§ What you need to do
Find every line in the records below that holds the word "reaction", and copy each one.

^^^^

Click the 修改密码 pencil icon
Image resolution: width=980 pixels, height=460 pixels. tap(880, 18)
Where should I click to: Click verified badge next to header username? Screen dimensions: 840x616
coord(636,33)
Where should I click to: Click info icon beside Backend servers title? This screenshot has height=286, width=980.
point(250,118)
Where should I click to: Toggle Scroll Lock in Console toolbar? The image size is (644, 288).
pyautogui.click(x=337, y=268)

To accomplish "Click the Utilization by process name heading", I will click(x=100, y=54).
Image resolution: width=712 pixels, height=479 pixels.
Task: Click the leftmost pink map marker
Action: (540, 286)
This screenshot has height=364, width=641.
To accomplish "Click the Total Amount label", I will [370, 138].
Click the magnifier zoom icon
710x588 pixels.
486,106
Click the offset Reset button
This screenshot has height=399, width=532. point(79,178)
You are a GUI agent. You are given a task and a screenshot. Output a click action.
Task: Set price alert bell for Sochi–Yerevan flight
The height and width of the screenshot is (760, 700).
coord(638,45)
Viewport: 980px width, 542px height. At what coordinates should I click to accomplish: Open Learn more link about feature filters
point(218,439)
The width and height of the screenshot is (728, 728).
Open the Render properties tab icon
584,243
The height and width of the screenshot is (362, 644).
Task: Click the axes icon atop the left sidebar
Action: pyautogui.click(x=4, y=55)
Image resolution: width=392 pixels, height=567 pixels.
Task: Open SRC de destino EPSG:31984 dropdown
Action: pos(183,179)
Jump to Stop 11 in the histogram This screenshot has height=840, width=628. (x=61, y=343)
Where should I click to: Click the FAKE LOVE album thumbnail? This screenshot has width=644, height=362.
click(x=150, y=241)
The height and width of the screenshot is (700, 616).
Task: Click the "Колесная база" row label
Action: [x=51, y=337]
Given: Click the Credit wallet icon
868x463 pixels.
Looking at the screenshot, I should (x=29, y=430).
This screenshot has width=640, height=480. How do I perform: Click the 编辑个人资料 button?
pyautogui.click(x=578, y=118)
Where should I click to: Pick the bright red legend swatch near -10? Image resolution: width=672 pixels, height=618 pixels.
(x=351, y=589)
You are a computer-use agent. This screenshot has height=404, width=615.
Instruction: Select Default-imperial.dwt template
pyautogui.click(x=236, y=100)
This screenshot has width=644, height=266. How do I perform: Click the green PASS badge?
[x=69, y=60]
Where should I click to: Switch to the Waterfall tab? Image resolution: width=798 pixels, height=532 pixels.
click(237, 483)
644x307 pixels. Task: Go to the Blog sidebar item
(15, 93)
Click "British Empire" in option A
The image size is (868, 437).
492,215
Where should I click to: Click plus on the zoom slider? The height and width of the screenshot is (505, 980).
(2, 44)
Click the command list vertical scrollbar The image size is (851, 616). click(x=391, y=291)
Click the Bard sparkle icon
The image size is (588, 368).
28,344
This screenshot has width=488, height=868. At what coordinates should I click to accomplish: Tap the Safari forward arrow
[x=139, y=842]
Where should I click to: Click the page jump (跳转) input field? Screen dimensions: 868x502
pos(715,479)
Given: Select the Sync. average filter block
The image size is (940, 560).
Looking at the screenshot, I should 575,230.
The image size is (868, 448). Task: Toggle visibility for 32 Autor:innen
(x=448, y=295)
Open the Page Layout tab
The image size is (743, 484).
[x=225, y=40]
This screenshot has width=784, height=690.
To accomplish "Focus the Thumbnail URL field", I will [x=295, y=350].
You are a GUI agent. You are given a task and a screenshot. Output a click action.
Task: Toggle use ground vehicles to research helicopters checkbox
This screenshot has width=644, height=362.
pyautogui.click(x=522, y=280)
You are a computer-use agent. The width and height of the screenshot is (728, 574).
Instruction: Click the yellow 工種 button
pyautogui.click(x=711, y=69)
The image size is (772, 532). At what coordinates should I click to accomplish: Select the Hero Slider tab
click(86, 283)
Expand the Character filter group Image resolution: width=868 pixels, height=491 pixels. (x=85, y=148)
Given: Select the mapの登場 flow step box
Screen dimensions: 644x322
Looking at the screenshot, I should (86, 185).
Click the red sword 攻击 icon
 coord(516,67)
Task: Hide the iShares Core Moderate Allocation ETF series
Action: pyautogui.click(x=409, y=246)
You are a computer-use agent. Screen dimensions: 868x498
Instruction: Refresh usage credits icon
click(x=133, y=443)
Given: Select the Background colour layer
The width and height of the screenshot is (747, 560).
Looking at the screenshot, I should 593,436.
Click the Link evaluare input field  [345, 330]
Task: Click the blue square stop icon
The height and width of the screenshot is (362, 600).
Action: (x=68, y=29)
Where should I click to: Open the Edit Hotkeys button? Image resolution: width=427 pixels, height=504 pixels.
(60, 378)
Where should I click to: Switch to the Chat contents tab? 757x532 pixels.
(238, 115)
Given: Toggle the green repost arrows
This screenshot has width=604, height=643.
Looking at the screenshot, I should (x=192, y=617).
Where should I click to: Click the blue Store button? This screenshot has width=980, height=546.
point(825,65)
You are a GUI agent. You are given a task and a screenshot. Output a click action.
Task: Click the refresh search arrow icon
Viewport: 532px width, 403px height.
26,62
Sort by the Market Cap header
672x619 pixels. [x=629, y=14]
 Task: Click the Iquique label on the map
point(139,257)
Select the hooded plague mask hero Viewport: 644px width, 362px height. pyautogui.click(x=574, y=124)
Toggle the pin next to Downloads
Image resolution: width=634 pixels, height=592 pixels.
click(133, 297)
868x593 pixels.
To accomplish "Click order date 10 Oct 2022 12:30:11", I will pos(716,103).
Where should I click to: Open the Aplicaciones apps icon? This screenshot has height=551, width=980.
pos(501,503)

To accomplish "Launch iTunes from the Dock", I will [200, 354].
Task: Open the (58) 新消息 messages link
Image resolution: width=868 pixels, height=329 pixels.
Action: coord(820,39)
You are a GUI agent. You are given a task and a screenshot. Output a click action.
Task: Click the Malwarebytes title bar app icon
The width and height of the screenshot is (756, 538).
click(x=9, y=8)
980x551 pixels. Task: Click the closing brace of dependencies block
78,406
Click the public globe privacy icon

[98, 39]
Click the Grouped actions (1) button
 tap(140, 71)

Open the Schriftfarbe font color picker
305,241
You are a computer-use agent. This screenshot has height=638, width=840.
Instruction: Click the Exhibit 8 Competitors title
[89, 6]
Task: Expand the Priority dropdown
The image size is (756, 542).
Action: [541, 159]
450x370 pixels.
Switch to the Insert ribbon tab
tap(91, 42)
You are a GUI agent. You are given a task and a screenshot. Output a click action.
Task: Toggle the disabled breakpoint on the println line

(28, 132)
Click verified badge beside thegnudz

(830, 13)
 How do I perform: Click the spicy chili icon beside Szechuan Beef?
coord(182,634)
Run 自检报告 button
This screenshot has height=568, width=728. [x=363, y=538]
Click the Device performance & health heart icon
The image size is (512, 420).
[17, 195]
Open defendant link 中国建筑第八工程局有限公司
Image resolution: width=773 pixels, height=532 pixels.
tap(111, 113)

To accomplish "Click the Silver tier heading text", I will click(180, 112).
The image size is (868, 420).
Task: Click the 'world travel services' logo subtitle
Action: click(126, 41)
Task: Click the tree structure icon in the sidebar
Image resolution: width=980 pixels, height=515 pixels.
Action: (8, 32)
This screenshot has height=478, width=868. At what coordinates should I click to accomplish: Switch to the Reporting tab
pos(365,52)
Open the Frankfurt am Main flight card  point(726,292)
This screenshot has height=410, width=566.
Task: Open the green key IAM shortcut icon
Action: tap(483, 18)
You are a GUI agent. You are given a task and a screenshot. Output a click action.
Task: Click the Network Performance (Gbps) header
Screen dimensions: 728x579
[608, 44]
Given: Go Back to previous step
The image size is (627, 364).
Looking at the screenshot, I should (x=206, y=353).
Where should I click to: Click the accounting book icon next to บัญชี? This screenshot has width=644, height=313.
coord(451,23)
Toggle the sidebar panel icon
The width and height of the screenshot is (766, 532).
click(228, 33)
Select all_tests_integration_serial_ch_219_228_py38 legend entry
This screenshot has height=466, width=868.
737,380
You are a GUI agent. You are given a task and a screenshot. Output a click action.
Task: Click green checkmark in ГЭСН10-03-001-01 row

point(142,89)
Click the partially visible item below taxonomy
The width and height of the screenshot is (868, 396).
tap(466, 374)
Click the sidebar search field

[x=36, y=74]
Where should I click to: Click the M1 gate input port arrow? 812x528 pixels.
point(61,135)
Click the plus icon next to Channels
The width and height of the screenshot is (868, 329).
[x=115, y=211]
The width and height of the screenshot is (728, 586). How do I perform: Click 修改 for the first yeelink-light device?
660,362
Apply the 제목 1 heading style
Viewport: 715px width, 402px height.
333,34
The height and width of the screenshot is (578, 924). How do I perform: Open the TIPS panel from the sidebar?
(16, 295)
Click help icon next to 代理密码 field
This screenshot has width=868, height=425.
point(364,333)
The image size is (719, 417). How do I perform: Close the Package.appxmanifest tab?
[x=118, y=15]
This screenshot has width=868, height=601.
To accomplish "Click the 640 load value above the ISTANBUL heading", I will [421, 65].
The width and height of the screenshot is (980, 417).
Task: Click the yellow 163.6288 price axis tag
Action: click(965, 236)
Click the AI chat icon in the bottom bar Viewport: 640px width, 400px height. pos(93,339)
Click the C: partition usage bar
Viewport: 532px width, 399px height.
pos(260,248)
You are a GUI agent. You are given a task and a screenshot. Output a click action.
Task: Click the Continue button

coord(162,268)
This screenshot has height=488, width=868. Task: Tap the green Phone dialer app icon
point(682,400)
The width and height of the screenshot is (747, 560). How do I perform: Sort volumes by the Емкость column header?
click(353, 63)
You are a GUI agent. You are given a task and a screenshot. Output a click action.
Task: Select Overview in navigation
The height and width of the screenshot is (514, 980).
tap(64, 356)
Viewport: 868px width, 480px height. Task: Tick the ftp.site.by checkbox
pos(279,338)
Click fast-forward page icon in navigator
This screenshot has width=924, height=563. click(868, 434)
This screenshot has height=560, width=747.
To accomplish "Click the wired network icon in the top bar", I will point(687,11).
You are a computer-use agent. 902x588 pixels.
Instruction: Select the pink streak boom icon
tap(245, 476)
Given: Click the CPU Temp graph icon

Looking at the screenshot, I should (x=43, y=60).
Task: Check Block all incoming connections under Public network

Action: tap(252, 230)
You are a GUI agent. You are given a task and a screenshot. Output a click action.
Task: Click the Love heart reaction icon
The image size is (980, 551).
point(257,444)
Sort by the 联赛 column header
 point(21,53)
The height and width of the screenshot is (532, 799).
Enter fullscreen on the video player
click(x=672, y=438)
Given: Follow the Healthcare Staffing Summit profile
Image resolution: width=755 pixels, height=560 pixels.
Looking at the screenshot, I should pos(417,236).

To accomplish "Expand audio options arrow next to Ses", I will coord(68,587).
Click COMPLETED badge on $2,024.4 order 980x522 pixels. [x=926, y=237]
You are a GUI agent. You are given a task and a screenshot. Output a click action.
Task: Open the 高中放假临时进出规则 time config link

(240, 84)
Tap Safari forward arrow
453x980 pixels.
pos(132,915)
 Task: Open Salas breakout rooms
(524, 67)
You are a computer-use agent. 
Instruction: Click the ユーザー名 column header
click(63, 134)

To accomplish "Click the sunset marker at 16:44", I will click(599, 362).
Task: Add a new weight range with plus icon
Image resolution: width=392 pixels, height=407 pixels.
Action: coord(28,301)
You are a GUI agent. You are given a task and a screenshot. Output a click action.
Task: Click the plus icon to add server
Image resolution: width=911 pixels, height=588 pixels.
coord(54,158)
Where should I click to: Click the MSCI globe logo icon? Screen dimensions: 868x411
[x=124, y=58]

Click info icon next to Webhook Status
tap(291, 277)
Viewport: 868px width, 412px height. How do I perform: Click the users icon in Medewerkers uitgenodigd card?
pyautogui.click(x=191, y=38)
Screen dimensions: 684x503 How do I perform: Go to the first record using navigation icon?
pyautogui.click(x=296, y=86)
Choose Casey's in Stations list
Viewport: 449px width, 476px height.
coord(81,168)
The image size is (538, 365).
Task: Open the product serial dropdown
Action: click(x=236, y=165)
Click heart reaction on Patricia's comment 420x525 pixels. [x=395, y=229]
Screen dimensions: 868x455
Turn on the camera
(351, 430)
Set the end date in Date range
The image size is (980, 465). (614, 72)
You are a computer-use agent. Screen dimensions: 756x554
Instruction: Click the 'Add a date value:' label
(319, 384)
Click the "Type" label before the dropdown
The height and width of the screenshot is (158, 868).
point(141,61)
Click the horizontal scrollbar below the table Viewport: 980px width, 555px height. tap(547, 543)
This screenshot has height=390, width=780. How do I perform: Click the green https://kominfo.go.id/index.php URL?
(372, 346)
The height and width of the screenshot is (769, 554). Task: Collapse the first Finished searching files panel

^^^^

§ Result below
Task: Click the Love heart reaction icon
Click heart reaction on Patricia's comment 420x525 pixels. [x=395, y=229]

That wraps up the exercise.